*Excerto da página*:
O luar!... Temos quase a lua-cheia!... Mas tenuemente, pois está encoberta por  algumas nuvens...Mais uma noite que passo, com dificuldades, mas, enfim...Quanto à costa de África, não consegui vislumbrar nada. Tenho tido apenas ilusões, ilusões!... Ilusões de terra!... A água, vejo-a mais transparente mas isso é da claridade do luar... Apenas ilusões e mais nada!... Não devo estar longe, com certeza!...Estou a demorar mas tempo de Fernando Pó para a Nigéria  - e aqui tão perto da costa africana - que do Príncipe para Fernando Pó - sim, quando avistei estas ilhas
.
Sinto neste momento necessidade de beber água do mar; embora seja muito desagradável e não mata totalmente a sede... Verifica-se agora uma certa fraqueza em mim... Espero fazer face a estas dificuldades.

*Linhas de dados*:
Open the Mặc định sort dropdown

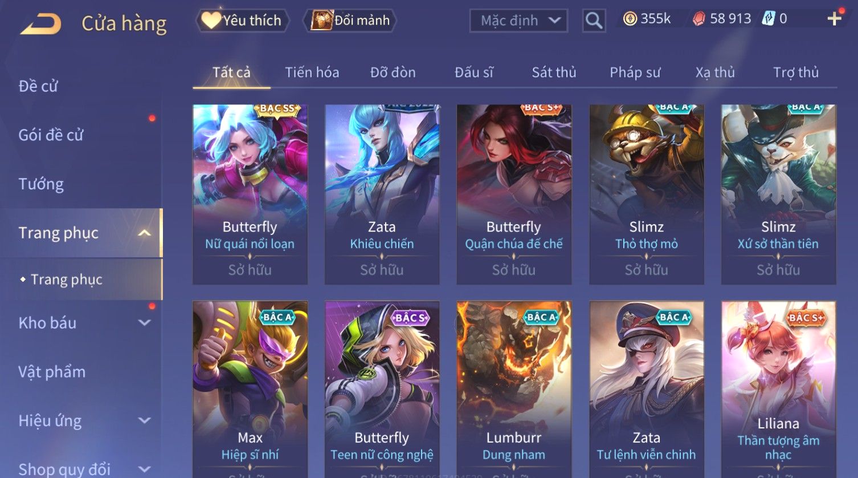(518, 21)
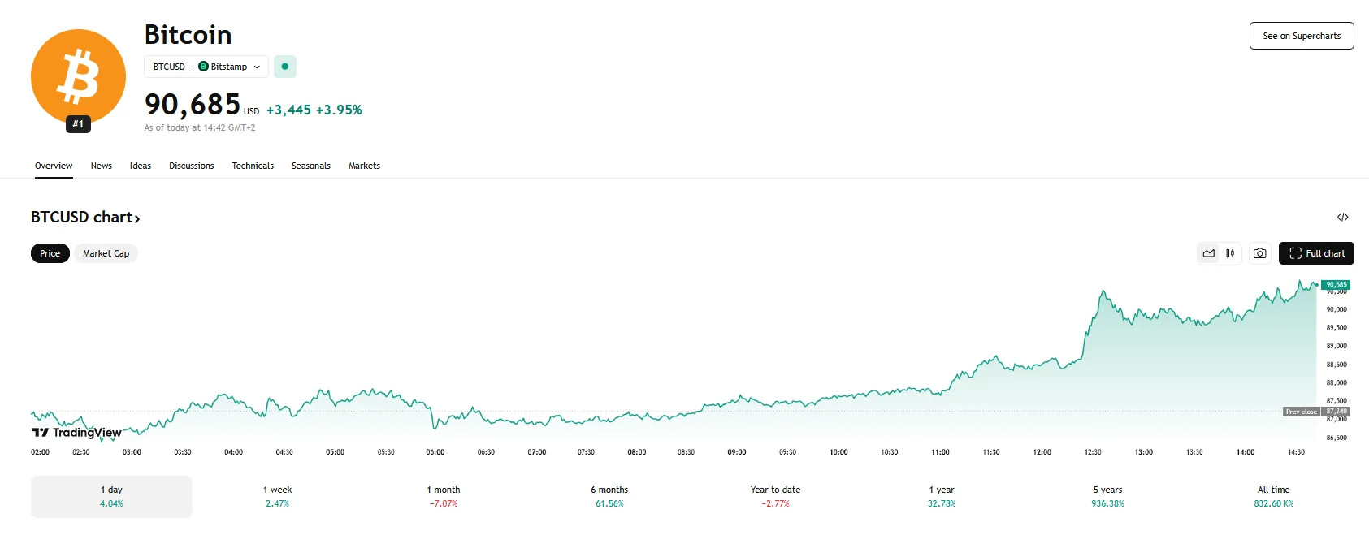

*Objetivo*: Liste, por favor, cada nome próprio de lugar que aparece no excerto da página, uma única vez e na ordem em que surge.

*Resposta*: África, Fernando Pó, Nigéria, Príncipe